Le texte propose aussi la mise en place d’un registre des naissances, à savoir un fichier national centralisé récoltant un ensemble de données, qui doit permettre de mesurer en temps réel les incidents graves et leurs causes pour permettre aux autorités d’ajuster les politiques publiques. Un outil dont sont dotés les meilleurs élèves du continent, comme la Suède et la Finlande.
« Un véritable problème démocratique »
Des propositions pensées pour être les plus « consensuelles possibles », avoue son auteur, le député Liot de Corse-du-Sud, Paul-André Colombani, et ainsi apporter une réponse immédiate à l’urgence. Pourtant, depuis plus d’un an, voilà le texte bloqué aux portes du Sénat. Conséquence : les fermetures continuent d’être annoncées, comme à Pau, Toulouse, Arras ou au Havre, seulement dans le dernier mois.
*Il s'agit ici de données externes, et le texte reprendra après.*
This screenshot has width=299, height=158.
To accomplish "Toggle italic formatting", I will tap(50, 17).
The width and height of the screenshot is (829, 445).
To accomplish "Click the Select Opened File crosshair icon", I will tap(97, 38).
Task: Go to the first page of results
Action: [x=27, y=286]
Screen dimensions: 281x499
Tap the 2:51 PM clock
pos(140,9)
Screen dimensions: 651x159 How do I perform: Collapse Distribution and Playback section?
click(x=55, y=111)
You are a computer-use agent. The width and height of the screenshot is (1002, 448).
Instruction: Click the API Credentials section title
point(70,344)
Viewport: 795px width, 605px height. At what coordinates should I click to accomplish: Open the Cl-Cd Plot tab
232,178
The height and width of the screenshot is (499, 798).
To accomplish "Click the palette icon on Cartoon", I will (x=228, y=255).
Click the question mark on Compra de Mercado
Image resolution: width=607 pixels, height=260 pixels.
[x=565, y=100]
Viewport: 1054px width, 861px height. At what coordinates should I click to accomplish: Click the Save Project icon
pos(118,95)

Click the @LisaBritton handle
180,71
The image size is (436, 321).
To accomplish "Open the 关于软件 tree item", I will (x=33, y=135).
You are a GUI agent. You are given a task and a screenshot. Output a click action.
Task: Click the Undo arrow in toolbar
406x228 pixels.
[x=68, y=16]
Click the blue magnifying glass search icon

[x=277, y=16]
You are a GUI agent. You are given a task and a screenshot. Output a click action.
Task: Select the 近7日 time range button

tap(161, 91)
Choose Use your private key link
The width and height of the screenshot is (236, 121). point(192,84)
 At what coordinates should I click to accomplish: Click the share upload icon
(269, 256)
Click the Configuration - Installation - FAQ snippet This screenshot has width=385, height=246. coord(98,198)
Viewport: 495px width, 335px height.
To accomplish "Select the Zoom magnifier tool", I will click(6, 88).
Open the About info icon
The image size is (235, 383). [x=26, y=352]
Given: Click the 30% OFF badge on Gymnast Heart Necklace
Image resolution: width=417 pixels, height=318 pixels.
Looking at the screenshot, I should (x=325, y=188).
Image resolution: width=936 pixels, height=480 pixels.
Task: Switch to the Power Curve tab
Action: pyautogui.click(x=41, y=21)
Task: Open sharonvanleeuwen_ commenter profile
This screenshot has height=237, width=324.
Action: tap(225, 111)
Au point de voir treize départements n’avoir, aujourd’hui, plus qu’une seule maternité, selon le décompte de la Direction de la recherche, des études, de l’évaluation et des statistiques (Drees). « Je n’ai pas pu trouver de relais au Sénat, regrette le parlementaire. Beaucoup ont été refroidis par l’offensive de lobbies qui n’ont pas ménagé leurs efforts pour traiter les défenseurs du texte (élus, journalistes, professionnels de santé) de « populistes », de « dangers », de « propagateurs de fake news ». Je ne m’attendais pas à un tel niveau de violence ».
S’il dit pouvoir « comprendre que certains gynécologues ne veulent pas aller dans des petites maternités qu’ils jugent peu sûres », l’élu corse s’agace tout de même : « Dans ce cas, qu’ils proposent une autre solution pour les mettre au niveau des enjeux, plutôt que de bloquer toutes les initiatives censées répondre aux attentes des femmes éloignées des maternités ».
« Cela pose un véritable problème démocratique, observe Damien Maudet, député LFI de Haute-Vienne. Il est très difficile d’obtenir la mise à l’agenda parlementaire des sujets de santé lorsque ces textes ne vont pas dans le sens de l’avis du gouvernement. Et quand ça passe tout de même, les décrets d’application mettent très longtemps à être publiés ». Pour preuve, la proposition de loi visant à améliorer la prise en charge des soins liés au cancer du sein, dont Fabien Roussel, secrétaire national du PCF, est à l’origine, promulguée le 5 février 2025, n’a toujours pas de décret d’application. Tout comme celle sur l’instauration d’un nombre minimum de soignants par patient hospitalisé, votée en janvier 2025. Un sort que ne connaissent pas les textes désirant réduire l’immigration ou raboter les prestations sociales. Chacun ses priorités.